▸ DOCUMENT:
==*==

Bread Built Civilization

Excavation area at Tell Edfu shows superimposed settlement layers dating to various phases, with some silos of the 17th Dynasty (ca. 1650-1520 BC) covered by a thick ash layer on top into which several storage compartments were built.
For years, bread has been the villain of social media.
Scroll for a few minutes, and you’ll find someone telling you bread causes obesity, diabetes, inflammation, or that humans were never meant to eat it.
History tells a different story.
Bread didn’t weaken civilization.
Bread helped build it.
From Grass to Greatness
Imagine the first person who looked at wild grass and wondered whether those tiny seeds could become food.
Nobody knows exactly how bread was invented. Maybe someone mixed crushed grain with water and left it in the sun. Maybe wild yeast landed in the mixture, and it began to bubble. Maybe someone cooked it on a hot rock beside a fire.
Whatever happened, one thing is certain.
Someone noticed something new and tried it again.
That’s how science often begins—with curiosity.
Bread Changed Everything
Once people learned how to make bread, life changed.
Grain could be stored for months. Families no longer had to search for food every day. Villages grew into towns, and towns became cities.
Soon, people could become bakers, builders, teachers, physicians, and merchants because someone else was growing wheat.
Bread didn’t just feed people.
It helped create civilization.
Bread Fed Empires
The ancient Egyptians depended on bread. Grain storage helped feed the workers who built the pyramids. The Romans knew that keeping bread available helped keep peace in the city. Even today, archaeologists find bakeries and loaves of bread preserved in Pompeii.

==*==

▸ INFORMATION GIVEN:
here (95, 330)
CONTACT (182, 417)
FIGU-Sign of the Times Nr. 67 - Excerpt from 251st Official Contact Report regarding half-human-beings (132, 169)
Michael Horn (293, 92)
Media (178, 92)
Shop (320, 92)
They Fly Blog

==*==

▸ EXERCISE SET:
a) Answer these questions from the bread article:
(i) To which dynasty are the silos at Tell Edfu dated?
(ii) For how long could grain be stored?
(iii) What did the Romans know about keeping bread available?
b) Swap "hot rock" for "flat stone" and write out the bread article again, everything from "Bread helped build" down to "beside a fire.", with only that change.
Answer from the bread article only, not the listing.

▸ WRITTEN ANSWERS:
a)
(i) The 17th Dynasty (ca. 1650-1520 BC).
(ii) For months.
(iii) It helped keep peace in the city.

b)
Bread helped build it.
From Grass to Greatness
Imagine the first person who looked at wild grass and wondered whether those tiny seeds could become food.
Nobody knows exactly how bread was invented. Maybe someone mixed crushed grain with water and left it in the sun. Maybe wild yeast landed in the mixture, and it began to bubble. Maybe someone cooked it on a flat stone beside a fire.